Another criticism against Kohlberg's theory was that it focused too much on reason at the expense of other factors. One problem with Kohlberg's focus on reason was that little empirical evidence found a relationship between moral reasoning and moral behavior. Kohlberg recognized this lack of a relationship between his moral stages and moral behavior. In an attempt to understand this, he proposed two sub-stages within each stage, to explain individual differences within each stage. He then proposed a model of the relationship between moral judgments and moral action. According to Kohlberg, an individual first interprets the situation using their moral reasoning, which is influenced by their moral stage and sub-stage. After interpretation individuals make a deontic choice and a judgment of responsibility, which are both influenced by the stage and sub-stage of the individual. If the individual does decide on a moral action and their obligation to do it, they still need the non-moral skills to carry out a moral behavior.
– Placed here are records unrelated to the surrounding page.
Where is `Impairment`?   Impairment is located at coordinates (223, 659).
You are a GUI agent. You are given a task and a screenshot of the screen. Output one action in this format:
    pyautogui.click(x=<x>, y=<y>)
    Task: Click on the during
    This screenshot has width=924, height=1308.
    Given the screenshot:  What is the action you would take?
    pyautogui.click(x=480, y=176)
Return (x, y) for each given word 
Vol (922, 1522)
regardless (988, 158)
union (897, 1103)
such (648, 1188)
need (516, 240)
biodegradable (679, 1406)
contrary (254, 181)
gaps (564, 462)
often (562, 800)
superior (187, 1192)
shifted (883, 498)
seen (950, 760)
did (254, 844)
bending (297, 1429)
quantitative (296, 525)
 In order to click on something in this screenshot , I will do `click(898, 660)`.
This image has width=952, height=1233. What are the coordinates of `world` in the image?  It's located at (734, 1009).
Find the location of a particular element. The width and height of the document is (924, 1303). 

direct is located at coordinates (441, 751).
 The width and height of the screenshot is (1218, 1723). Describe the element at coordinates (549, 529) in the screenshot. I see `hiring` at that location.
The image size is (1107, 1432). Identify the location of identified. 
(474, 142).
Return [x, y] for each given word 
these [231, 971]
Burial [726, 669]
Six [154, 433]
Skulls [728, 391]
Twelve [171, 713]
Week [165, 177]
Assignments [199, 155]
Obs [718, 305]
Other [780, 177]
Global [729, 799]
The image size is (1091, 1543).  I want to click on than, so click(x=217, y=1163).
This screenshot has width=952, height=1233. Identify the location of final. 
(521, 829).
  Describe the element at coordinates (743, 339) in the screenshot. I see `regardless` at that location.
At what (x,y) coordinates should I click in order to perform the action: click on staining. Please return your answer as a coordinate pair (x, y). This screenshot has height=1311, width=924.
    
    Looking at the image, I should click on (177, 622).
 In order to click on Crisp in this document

If this model is true then it would explain why research was having a hard time finding a direct relationship between moral reason and moral behavior.

Another problem with Kohlberg's emphasis on moral reasoning is growing empirical support that individuals are more likely to use intuitive "gut reactions" to make moral decisions than use reason-based thought. The high use of intuition directly challenges the place of reason in moral experience. This expanding of the moral domain from reason has raised questions that perhaps morality research is entering areas of inquiry that are not considered real morality, which was a concern of Kohlberg when he first started his research.

Scholars such as Elliot Turiel and James Rest have responded to Kohlberg's work with their own significant contributions.

==Personal life==
In 1955, while beginning work on his doctoral dissertation, Kohlberg married Lucille Stigberg. The couple had two sons, David and Steven.

===Death===
While doing cross-cultural research in Belize in 1971, Kohlberg contracted a tropical parasitic infection, causing him extreme abdominal pain. The long-term effects of the infection and the medications took their toll, and Kohlberg's health declined as he also engaged in increasingly demanding professional work, including "Just Community" prison and school moral education programs. Kohlberg experienced depression as well.

On January 17, 1987, Kohlberg parked at the end of a dead end street in Winthrop, Massachusetts, across from Boston's Logan Airport. He left his wallet with identification on the front seat of his unlocked car and apparently walked into the icy Boston Harbor. His car and wallet were found within a couple of weeks, and his body was recovered some time later, with the late winter thaw, in a tidal marsh across the harbor near the end of a Logan Airport runway.

After Kohlberg's body was recovered and his death confirmed, former students and colleagues published special issues of scholarly journals to commemorate his contribution to developmental psychology.